Keywords: Cloud computing, data privacy, anomaly detection, machine learning, deep learning, homomorphic encryption, differential privacy, attribute-based access control.

  1. INTRODUCTION

    Cloud computing has established itself as a necessary element of the modern digital infrastructure and provides shared resources, storage and computing capacity, on a scalable basis. But the ease of use and cost effectiveness also introduce grave challenges of data security and intrusion into shared or multi-tenancy situations. An attempt at a solution is the use of artificial intelligence (AI) and machine learning (ML) approaches to create intelligent security frameworks that support any form of normal activity and can identify anomalous activity and implement adaptive, privacy-preserving controls, in real-time [1], [2]. A related method is using homomorphic encryption (HE) to do computations in the encrypted domain–so data can remain confidential even on cloud systems [3]. On the other hand, differential privacy (DP) adds calibrated noise to outputs to protect individual-level data but allowing aggregated analyses of the data to can be used to detect anomalies [4]. Recent works have shown that the successful combination of HE and DP in ML pipelines is a way to trade between privacy retention and anomaly detection accuracies. In example, Hangan et al. introduce a procedure that would identify an anomaly in homomorphically encrypted data on the IoT without requiring a decryption of the data to ensure the resiliency against noisy inputs and adversarial interference [5]. On the same note, Yuan (2025) proposed a privacy protection scheme that employed HE to ensure the user data privacy in the process of anomaly detection in the cloud environment [6]. In the meantime, survey research by Almosti (2025) also considered frameworks of deep learning enhanced with privacy techniques like HE, DP, and federated learning and discussed them in their application to cloud environments and observed the balance between performance and privacy [7], [8].
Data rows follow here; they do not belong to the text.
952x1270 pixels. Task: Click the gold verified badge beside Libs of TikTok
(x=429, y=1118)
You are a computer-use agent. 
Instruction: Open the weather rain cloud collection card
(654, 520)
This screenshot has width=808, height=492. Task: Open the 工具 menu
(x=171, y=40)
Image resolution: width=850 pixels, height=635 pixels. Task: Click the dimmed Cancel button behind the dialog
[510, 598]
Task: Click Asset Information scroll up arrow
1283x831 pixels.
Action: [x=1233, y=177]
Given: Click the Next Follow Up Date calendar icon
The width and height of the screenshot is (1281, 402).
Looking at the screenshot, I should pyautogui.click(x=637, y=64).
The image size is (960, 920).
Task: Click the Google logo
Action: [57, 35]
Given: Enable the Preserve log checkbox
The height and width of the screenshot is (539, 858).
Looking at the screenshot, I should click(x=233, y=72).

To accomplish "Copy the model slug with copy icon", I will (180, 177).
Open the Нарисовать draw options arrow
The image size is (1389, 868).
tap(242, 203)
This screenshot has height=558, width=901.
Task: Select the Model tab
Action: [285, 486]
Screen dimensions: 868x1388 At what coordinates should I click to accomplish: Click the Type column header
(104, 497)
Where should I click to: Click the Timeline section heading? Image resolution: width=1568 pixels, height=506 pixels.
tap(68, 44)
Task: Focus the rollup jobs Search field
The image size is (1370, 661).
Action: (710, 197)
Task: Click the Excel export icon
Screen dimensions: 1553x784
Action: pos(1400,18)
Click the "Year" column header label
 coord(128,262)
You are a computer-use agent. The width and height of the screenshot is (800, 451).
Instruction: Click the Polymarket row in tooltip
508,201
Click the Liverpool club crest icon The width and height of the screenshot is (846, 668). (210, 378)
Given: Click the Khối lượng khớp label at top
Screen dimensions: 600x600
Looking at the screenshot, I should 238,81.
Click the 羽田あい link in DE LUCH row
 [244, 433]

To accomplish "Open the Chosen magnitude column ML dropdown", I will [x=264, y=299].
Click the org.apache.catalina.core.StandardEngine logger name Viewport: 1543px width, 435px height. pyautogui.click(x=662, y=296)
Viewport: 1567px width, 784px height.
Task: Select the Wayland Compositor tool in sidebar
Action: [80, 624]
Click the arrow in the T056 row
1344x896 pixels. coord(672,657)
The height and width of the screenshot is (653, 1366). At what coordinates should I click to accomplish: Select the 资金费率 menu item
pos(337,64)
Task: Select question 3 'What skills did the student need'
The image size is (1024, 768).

    Although there are a growing number of studies in this area, there is a gap to integrated frameworks that combine AI/ML-based anomaly detection, HE-enabled secure inference, data anonymization with DP, and robust policy provisions, such as attribute-based access control (ABAC) to provide comprehensive, efficient, and scalable security of cloud data privacy. This paper suggests a framework to this effect and tests it using simulated data of an OpenStack and AWS environment augmented with malicious access patterns. The performance of the framework is then measured by such metrics as precision, recall, F1-score, AUC, latency, and computational overhead, and cross-validation, ablation were used to understand the influence of every privacy-preserving component.

  2. LITERATURE REVIEW

Innovations involving the usage of privacy enhancing technologies (PETs) when using the cloud to identify abnormalities have been on the rise, particularly in systems where AI/ML has been incorporated, to ensure enhanced security without data confidentiality sufferings. Recent surveys highlight the problem of safely handling sensitive cloud data by explaining that plain encryption schemes are not enough because data typically needs to be decrypted in order to be analyzed- leaving it open to security risks [9]. The exposure suggested to develop the fully homomorphic encryption (FHE) which has been given considerable attention to perform computation on encrypted data without decryption but the computational requirements are still not less than trivial .

In parallel to FHE, SMPC has emerging as an additional strong tool to perform collective analysis in a manner that conceals unprocessed inputs. Although SMPC provides powerful privacy guarantees, research has shown that SMPC incurs substantial latency overheads and is not amenable to real-time cloud production in many scenarios, e.g., training basic models that are up to 30 times slower on SMPC than cleartext [9].

Homomorphic encryption combined with differential privacy is a more popular hybrid in the larger context of privacy-preserving machine learning (PPML). A single study into federated learning environments details how HE and DP can together offer confidentiality during computation, with HE offering confidentiality despite computation and DP injecting noise into individual data to protect it against inference attacks [10]. In particular, using both HE and DP is promising to secure cloud environments as they allow correlating data in the presence of user privacy.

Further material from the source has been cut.